What is expected. Let your answer be the line containing "Screen dimensions: 390x504" and every line below it to the end of the records, copied exactly.

::: Exercise data :::

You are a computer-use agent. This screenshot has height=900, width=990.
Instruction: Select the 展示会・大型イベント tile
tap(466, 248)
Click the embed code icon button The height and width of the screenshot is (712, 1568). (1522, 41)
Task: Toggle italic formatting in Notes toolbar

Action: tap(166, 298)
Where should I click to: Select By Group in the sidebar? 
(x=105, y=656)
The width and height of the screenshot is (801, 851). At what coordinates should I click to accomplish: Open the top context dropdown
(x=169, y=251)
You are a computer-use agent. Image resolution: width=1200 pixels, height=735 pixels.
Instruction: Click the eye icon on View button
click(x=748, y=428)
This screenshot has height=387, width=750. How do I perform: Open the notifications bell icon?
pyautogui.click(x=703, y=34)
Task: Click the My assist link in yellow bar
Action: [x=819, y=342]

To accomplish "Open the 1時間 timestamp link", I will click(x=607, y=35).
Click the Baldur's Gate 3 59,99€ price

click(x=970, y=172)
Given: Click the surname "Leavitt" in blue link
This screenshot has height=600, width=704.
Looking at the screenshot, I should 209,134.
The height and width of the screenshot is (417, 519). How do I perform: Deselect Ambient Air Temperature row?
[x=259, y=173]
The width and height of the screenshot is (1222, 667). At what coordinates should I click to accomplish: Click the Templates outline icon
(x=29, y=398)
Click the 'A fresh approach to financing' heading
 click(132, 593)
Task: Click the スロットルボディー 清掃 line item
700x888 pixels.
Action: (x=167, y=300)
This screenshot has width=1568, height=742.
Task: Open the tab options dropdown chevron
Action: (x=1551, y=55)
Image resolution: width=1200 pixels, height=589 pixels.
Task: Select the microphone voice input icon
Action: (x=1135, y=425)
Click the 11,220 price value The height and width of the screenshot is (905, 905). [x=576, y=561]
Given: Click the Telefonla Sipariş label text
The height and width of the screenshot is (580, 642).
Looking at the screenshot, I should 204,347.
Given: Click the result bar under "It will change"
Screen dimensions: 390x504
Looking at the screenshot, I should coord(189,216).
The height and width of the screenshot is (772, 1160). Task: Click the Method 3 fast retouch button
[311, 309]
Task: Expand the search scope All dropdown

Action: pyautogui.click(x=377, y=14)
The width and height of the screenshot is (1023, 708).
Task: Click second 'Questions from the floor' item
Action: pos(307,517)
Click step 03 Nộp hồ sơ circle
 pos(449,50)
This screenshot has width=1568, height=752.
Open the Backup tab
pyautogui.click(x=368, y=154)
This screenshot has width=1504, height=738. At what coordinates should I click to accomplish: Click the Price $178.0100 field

:::

Reply.
Screen dimensions: 390x504
Looking at the screenshot, I should coord(189,216).
The height and width of the screenshot is (772, 1160). Task: Click the Method 3 fast retouch button
[311, 309]
Task: Expand the search scope All dropdown

Action: pyautogui.click(x=377, y=14)
The width and height of the screenshot is (1023, 708).
Task: Click second 'Questions from the floor' item
Action: pos(307,517)
Click step 03 Nộp hồ sơ circle
 pos(449,50)
This screenshot has width=1568, height=752.
Open the Backup tab
pyautogui.click(x=368, y=154)
This screenshot has width=1504, height=738. At what coordinates should I click to accomplish: Click the Price $178.0100 field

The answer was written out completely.